Michael C. Dix1, Timothy Pearce2, and Steve Jones3
1 Halliburton - Sperry Drilling Services, Houston, TX
2 Chemostrat Ltd, Llanfyllin, United Kingdom
3 X-ray Mineral Services Ltd, Colwyn Bay, United Kingdom

Obtaining practical, rock-based information from wells that are not cored is increasingly important to drilling programs worldwide. Analyses of core have traditionally provided benchmark determinations for lithology, mineralogy, sedimentary facies, and reservoir quality; results of core analyses are then used to calibrate petrophysical logs, and as primary input to digital reservoir models. In uncored wells, log data becomes the primary information source, supplemented by simplistic and often subjective lithology determinations from cuttings.

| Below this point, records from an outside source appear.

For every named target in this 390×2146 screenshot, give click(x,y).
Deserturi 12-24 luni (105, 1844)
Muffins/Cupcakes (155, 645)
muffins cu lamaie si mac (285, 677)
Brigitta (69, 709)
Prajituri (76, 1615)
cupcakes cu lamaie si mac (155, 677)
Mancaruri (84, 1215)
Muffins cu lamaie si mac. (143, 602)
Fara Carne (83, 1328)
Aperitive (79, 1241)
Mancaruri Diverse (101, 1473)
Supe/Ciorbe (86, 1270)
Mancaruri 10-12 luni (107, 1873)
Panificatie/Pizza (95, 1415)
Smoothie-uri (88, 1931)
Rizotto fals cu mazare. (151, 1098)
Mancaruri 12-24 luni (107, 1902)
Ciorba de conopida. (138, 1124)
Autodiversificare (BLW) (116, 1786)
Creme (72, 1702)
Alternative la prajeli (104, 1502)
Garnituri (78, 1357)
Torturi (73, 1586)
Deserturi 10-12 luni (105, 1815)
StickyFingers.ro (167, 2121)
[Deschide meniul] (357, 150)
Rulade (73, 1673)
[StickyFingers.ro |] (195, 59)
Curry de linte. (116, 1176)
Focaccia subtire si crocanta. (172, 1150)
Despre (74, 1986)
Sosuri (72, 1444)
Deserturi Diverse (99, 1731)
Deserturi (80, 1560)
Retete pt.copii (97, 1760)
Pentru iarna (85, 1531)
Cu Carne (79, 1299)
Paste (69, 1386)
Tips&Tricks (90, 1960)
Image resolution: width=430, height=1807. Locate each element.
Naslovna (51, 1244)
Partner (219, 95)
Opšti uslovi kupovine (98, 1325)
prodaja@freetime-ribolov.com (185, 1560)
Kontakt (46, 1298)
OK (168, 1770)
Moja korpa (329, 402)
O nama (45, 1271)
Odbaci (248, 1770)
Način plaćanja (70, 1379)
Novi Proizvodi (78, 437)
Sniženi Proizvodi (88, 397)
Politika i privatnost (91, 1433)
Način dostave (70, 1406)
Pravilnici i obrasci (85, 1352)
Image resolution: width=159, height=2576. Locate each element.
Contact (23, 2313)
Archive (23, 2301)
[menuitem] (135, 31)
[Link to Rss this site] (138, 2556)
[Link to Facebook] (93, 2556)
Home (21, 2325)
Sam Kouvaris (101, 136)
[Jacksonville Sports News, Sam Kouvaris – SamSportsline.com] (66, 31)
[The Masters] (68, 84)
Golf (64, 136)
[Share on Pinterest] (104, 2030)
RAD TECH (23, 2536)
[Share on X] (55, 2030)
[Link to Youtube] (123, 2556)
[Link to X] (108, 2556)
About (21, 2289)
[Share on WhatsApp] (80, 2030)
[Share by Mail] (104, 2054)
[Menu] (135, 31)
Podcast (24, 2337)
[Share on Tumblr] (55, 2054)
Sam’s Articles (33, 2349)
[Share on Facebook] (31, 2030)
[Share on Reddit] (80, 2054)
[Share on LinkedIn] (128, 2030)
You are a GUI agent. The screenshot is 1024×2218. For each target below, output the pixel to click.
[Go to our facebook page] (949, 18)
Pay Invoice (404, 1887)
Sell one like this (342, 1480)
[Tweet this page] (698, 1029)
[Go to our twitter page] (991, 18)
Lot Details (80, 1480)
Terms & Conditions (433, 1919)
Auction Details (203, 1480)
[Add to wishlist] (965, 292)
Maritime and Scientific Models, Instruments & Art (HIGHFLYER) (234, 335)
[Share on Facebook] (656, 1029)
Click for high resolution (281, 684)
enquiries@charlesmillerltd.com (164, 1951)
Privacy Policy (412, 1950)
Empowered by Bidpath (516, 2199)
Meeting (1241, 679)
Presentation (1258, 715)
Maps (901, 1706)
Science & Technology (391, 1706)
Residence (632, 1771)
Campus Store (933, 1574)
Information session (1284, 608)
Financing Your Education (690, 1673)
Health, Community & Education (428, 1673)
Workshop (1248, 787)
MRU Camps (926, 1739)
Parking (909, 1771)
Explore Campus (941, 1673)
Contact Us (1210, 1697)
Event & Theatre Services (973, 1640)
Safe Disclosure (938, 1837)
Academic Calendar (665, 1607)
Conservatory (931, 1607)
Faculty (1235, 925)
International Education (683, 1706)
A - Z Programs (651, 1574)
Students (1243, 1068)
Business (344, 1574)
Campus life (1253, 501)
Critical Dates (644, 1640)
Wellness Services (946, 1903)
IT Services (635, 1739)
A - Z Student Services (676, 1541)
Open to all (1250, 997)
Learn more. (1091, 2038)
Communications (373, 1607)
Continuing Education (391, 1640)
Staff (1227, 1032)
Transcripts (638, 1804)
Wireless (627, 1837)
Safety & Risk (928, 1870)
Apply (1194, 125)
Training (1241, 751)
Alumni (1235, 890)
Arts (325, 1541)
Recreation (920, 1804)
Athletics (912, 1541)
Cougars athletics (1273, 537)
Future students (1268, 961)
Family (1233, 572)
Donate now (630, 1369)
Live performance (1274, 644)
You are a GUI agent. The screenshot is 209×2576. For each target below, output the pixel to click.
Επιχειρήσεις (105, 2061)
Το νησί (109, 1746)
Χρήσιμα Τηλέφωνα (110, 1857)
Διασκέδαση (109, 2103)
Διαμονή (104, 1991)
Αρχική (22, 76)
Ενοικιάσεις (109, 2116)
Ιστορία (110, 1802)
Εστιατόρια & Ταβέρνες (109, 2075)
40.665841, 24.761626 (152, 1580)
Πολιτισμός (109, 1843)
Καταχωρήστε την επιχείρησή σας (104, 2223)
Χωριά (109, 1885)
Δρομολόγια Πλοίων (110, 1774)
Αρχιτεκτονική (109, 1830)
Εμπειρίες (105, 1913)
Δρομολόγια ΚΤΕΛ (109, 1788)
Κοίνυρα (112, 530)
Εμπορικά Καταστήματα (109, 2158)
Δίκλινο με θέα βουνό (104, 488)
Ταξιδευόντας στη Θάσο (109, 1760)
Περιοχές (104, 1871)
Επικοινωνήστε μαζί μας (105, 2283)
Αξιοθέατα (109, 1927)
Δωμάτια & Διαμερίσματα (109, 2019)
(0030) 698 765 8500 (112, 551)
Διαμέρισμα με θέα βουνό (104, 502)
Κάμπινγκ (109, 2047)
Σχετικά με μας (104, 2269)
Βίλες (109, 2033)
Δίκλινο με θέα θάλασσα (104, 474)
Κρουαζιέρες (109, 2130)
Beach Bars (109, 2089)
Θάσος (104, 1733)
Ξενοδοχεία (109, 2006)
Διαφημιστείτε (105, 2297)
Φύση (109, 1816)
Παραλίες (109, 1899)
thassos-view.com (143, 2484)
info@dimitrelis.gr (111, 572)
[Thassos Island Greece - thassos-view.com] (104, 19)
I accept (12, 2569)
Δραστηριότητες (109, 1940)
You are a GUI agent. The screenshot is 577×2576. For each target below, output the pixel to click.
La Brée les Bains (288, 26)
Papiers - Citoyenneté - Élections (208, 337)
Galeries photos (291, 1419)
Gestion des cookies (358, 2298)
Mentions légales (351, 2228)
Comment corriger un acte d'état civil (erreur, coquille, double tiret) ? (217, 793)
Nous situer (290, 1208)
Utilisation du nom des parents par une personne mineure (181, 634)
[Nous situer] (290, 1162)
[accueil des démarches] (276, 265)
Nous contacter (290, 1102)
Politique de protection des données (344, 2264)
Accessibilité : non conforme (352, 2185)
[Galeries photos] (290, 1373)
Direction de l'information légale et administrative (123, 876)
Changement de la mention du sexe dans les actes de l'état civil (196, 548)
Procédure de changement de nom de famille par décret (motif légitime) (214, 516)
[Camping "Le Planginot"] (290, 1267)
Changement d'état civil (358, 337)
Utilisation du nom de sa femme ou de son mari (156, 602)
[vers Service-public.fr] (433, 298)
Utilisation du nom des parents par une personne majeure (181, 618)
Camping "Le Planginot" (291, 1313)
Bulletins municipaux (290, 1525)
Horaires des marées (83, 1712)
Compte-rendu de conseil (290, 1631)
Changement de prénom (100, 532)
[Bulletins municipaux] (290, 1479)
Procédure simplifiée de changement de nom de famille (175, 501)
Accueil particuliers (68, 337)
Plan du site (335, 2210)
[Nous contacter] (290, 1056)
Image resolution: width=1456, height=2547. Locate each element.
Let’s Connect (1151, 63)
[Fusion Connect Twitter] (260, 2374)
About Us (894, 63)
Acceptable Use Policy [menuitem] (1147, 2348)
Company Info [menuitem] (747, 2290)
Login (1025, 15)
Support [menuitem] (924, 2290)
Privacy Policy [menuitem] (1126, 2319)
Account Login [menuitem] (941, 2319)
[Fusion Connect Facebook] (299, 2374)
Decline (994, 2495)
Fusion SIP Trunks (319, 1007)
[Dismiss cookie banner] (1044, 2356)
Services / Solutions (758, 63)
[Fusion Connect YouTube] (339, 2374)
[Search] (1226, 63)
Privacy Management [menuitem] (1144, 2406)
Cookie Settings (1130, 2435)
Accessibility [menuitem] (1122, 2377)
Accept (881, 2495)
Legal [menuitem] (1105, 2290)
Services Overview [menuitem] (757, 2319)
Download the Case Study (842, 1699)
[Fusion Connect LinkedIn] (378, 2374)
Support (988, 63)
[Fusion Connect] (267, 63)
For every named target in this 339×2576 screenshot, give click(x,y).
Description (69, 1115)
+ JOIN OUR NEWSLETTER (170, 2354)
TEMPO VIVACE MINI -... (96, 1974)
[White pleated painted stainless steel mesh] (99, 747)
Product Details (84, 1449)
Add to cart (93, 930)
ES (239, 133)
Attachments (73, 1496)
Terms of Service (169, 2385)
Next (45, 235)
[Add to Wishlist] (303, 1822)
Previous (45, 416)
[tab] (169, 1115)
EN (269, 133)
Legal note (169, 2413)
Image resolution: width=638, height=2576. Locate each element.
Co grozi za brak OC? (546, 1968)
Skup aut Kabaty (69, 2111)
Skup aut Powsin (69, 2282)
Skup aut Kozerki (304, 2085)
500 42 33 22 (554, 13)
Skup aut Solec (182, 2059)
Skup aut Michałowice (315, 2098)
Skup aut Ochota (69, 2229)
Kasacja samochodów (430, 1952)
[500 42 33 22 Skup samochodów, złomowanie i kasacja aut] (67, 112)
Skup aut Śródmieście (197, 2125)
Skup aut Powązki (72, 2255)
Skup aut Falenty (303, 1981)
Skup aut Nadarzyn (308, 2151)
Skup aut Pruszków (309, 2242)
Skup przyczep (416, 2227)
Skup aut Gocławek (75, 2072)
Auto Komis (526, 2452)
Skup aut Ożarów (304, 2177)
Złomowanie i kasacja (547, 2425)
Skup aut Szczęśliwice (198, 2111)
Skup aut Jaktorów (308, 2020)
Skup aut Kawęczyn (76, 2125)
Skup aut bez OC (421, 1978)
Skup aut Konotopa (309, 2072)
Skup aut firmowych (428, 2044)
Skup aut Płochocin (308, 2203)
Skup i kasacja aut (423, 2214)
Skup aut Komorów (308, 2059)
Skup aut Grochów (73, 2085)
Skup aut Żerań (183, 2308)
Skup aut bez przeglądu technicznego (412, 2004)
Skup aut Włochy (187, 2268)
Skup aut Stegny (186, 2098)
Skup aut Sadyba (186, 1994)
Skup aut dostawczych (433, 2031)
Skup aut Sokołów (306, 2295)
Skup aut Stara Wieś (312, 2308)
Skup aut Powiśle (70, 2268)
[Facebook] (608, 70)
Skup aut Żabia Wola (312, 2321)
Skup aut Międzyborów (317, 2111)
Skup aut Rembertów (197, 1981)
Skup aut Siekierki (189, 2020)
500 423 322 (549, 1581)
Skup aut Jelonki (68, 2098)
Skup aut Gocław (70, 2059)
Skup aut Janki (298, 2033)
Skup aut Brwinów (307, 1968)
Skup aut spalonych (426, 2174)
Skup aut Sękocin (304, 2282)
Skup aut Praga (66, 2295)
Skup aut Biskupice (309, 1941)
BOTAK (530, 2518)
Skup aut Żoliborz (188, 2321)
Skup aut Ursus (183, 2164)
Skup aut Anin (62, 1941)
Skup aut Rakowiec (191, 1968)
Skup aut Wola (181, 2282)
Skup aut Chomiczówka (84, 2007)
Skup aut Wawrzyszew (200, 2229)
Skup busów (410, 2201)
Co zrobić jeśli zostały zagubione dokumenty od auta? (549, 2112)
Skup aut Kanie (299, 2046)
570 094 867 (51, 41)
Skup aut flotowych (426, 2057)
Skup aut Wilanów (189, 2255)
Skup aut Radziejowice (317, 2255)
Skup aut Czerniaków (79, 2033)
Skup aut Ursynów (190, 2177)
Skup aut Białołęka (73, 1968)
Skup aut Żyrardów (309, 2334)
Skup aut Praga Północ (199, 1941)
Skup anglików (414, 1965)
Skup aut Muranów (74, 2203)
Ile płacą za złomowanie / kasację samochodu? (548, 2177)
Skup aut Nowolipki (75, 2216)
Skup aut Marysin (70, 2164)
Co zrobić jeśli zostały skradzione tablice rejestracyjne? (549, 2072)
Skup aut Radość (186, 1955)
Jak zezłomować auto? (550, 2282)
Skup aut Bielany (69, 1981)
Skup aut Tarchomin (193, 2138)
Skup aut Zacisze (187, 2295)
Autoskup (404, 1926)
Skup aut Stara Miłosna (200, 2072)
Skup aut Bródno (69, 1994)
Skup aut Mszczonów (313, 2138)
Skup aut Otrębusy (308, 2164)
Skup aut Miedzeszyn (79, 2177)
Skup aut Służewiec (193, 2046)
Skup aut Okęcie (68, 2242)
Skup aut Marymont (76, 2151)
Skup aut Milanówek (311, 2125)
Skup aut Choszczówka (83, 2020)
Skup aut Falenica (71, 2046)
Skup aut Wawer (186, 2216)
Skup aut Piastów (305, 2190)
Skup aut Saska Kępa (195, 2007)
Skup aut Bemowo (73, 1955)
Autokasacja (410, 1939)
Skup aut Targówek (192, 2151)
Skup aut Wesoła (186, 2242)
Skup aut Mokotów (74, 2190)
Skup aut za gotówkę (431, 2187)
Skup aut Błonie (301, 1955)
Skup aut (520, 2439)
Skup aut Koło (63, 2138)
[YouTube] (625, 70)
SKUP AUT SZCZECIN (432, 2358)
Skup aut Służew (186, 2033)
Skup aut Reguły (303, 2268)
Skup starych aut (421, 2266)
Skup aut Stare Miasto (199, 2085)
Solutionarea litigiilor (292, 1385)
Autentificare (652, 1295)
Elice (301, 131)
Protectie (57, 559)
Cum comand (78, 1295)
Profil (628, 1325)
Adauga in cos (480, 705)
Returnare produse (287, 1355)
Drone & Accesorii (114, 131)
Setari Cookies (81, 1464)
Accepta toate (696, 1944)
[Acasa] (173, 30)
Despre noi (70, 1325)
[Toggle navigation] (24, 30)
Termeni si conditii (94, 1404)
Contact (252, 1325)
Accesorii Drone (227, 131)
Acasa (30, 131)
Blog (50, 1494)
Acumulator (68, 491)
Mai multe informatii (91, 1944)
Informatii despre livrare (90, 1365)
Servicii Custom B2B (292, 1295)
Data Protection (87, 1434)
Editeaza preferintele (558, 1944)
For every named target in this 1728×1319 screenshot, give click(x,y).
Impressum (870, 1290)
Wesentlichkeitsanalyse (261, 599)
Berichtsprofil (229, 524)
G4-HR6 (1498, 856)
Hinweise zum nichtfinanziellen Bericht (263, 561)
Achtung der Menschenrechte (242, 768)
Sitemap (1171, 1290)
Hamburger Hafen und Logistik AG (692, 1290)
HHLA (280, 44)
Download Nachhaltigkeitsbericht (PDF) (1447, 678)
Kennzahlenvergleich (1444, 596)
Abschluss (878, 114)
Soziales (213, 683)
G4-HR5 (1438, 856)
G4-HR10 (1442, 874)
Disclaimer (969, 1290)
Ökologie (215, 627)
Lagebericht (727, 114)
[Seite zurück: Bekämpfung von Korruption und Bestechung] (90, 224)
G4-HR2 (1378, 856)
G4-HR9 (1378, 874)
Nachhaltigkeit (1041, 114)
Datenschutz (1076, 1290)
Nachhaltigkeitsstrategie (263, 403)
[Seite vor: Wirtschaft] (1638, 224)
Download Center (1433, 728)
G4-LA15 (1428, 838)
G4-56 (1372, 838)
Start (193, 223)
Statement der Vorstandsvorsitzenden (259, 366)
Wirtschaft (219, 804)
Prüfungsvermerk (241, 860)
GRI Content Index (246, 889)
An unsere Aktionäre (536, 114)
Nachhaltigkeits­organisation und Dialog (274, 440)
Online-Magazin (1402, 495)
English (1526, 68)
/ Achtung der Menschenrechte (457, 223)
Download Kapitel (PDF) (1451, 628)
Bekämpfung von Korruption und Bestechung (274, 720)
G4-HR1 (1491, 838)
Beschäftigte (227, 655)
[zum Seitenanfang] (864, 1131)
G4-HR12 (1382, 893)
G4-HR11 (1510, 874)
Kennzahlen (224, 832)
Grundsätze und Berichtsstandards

Furthermore, drilling advances such as fixed-cutter (PDC) bits alter or obliterate rock textures in cuttings, making visual lithological identifications even more challenging. Clearly, innovations are required to glean as much objective geological information as possible from cuttings. One promising technique is the modeling of lithology and mineralogy from whole-rock elemental analyses, which are insensitive to destruction of rock texture. As a first test of this approach, we collected elemental (ICP and XRF) and mineralogical (enhanced XRD) data on several sets of core samples from carbonate-evaporite reservoirs. Improved XRD sample preparation and peak-modeling capabilities allowed more precise quantification of Mg-calcites, which is correlated to MgO measurements from elemental analysis. This resulted in better modeling of calcite and dolomite contents from elemental data. Anhydrite can be readily modeled from SO3, silt and clay content can be modeled from SiO2, Al2O3, TiO2, and K2O, and minor phases such as Fe2O3, MnO, P2O5, Cl, Sr, and Y provide additional constraints on mineralogy. Better mineralogical determinations are obviously valuable for matrix-density and porosity calculations from petrophysical logs, and for evaluation of gamma-ray response. In addition, since field-wide chemostratigraphic units in carbonates vary in their origin (depositional, diagenetic, or polygenetic), mineralogical constraints can aid in interpreting the zonation.